TASK DETAILS |
From the records, pick out and copy each line containing "click".

[THE DATA Boundary: Start]

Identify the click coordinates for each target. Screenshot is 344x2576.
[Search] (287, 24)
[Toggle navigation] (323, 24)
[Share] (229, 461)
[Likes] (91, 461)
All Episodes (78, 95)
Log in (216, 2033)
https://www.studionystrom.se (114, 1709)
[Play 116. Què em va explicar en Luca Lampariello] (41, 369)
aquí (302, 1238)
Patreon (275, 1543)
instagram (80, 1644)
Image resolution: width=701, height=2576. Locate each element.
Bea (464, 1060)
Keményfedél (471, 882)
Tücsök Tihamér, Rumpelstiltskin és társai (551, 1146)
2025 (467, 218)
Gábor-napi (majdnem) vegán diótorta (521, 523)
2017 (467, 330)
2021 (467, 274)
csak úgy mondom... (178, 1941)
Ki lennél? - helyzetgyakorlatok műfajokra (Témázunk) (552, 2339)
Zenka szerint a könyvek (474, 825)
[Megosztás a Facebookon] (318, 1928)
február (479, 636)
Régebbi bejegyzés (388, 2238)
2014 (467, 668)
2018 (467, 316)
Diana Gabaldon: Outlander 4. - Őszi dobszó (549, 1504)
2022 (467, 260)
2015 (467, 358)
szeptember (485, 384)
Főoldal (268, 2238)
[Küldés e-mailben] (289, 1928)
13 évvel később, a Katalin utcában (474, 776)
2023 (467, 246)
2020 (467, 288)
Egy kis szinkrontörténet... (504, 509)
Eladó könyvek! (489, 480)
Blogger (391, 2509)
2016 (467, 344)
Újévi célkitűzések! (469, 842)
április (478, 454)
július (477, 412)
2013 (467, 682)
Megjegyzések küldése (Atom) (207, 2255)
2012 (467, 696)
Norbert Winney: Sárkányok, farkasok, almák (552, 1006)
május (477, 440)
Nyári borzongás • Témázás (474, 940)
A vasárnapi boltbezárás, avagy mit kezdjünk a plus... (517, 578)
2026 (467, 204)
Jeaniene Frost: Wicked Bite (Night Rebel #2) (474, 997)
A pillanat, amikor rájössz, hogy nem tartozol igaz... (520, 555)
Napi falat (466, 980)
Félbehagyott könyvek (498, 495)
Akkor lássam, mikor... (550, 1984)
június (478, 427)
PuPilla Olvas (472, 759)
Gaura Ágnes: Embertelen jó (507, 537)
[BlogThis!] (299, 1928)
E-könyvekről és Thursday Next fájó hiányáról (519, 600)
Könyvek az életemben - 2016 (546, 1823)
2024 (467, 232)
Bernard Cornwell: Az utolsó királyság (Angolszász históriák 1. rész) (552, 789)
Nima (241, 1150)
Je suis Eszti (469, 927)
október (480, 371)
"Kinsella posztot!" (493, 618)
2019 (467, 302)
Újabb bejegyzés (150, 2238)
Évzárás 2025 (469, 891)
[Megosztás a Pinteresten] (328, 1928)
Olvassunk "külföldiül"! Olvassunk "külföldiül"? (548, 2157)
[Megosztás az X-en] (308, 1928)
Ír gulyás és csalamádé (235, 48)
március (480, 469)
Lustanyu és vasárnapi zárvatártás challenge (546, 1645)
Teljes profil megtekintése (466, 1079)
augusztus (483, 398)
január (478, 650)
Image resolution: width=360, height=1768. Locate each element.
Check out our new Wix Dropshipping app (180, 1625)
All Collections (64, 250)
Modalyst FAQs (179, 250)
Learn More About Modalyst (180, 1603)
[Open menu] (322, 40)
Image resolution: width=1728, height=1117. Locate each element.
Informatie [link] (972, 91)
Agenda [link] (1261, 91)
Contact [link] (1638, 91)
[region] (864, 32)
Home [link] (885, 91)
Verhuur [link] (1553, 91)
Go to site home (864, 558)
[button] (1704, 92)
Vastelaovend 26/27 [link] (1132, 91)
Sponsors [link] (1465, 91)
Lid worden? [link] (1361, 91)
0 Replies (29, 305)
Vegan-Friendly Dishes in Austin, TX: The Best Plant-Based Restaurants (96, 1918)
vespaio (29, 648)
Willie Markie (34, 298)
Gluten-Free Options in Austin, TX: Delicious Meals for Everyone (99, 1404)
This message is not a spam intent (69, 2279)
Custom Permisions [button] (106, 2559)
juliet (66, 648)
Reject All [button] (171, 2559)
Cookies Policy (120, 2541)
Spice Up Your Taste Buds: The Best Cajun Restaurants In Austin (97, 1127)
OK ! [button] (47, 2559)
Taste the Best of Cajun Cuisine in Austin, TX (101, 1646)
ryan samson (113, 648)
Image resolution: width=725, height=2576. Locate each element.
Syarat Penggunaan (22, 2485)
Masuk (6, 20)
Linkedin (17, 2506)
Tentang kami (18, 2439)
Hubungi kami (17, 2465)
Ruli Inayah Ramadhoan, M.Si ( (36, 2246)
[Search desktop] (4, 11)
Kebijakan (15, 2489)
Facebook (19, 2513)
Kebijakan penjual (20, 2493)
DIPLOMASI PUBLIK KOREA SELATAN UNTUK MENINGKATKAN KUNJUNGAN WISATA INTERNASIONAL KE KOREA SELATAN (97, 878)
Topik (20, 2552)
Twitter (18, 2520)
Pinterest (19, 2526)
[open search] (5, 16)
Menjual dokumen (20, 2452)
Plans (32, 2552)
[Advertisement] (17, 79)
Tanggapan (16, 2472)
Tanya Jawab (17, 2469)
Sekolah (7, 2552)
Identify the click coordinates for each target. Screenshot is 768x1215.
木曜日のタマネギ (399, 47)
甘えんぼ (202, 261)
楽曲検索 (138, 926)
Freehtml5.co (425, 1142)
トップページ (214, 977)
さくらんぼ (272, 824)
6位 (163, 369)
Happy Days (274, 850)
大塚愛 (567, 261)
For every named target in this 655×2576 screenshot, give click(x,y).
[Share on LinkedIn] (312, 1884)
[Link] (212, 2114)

[THE DATA Boundary: End]

SOLUTION FOR THIS PROBLEM |
Identify the click coordinates for each target. Screenshot is 344x2576.
Identify the click coordinates for each target. Screenshot is 768x1215.
For every named target in this 655×2576 screenshot, give click(x,y).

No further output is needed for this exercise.